Further, a seller may not know if there are any issues, so we recommend being cautious in relying on assurances alone, particularly those that are to the “best of the seller’s knowledge”. For example, the seller may not know that contamination is migrating from a neighbouring property onto the land or they may not have conducted searches of the municipal building department to know if there is an open work order or building permit that arose before the seller acquired the property. The results of the due diligence could have varying degrees of impact on the First Nation’s plans in the ATR process.

Even if the First Nation already owns the fee simple land, either directly or through some related legal entity, we recommend conducting the due diligence that will be required to support the legal opinion that is required in the ATR process so that there is time to find and implement solutions.

The ATR process is administered under Indigenous and Northen Affairs Canada (“INAC”). INAC makes the decision to approve the addition or creation of a Reserve through a Ministerial Order and title is transferred to the Federal Crown under the Federal Real Property and Federal Immovables Act. Reserve status is ordered by a Federal Order in Council under the Addition of Lands to Reserves and Reserve Creation Act on the recommendation of the Minister. Reserve Creation Proposals initiate the process and are commenced with a request by a Band Council Resolution. The lands are normally within a First Nation Treaty area, a Traditional Territory or affected by another agreement with a First Nation. The land does not have to be contiguous to an existing Reserve. The land can be urban, suburban, or rural. If the land is expected to continue to benefit from municipal services after an ATR, then the ATR process may require the negotiation of municipal services agreements.
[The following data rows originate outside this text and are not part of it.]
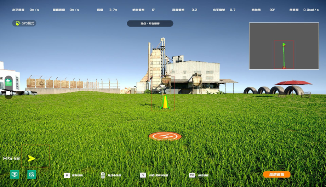Click the white camera icon on left pill
326x187 pixels.
coord(8,93)
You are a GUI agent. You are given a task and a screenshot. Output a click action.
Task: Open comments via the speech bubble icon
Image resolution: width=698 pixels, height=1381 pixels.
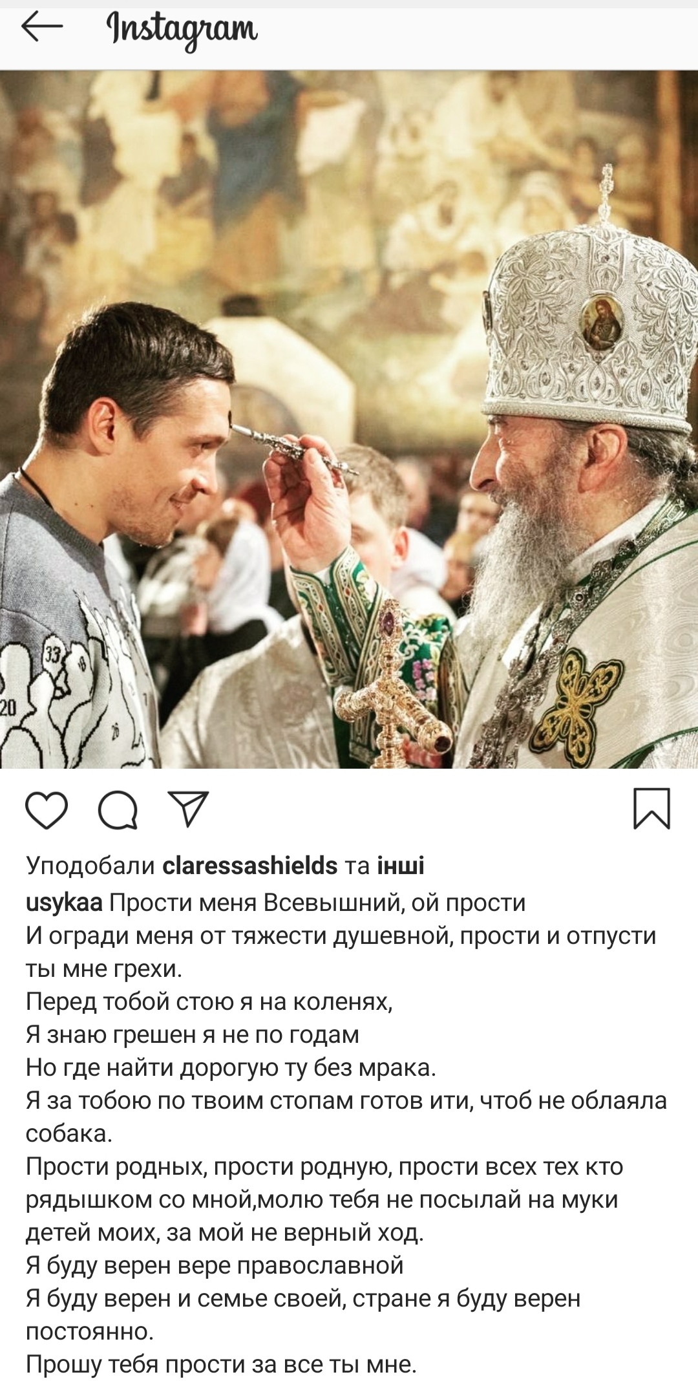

Legal Opinion and Title Requirements

In the ATR process, we will prepare a legal opinion regarding title to the property, which is used by INAC to confirm that the Federal Crown will acquire good title free of other interests, such as leases, licenses, permits, easements, and encumbrances. It may be necessary to review title back to the original Crown grant and it is necessary to conduct off-title searches to better confirm that there are no unregistered easements or unregistered statutory liens. An up-to-date survey is reviewed to confirm the extent of the boundaries, whether there are encroachments and to confirm access. In Ontario, an option to address the requirements of the opinion to confirm that there are no other interests in the land includes applying to the Director of Titles for title to be granted the status of Land Titles Absolute Plus, which is a process to remove the several title qualifications. Notice is given to neighbours and potential owners of these other interests and after a set notice period, if there are no objections filed or if they are resolved, the Director of Titles updates title to remove several title qualifiers.

Challenges and Solutions

If issues are discovered, INAC’s policy provides that it will explore the implications of the item in terms of risk and costs and recommends that possible solutions are explored.

We have extensive experience assisting clients with implementing remedies to various title issues, such as negotiating releases of third-party easements or other interests, court applications for vesting orders and other title corrections, and working with the Land Registry Office for corrections.

We work with First Nations communities who explore these issues differently, each through their own particular lens for their communities and ultimate plans. Our approach is to find the right solution for each client while they consider or work through the process of acquiring land and considering the ATR process.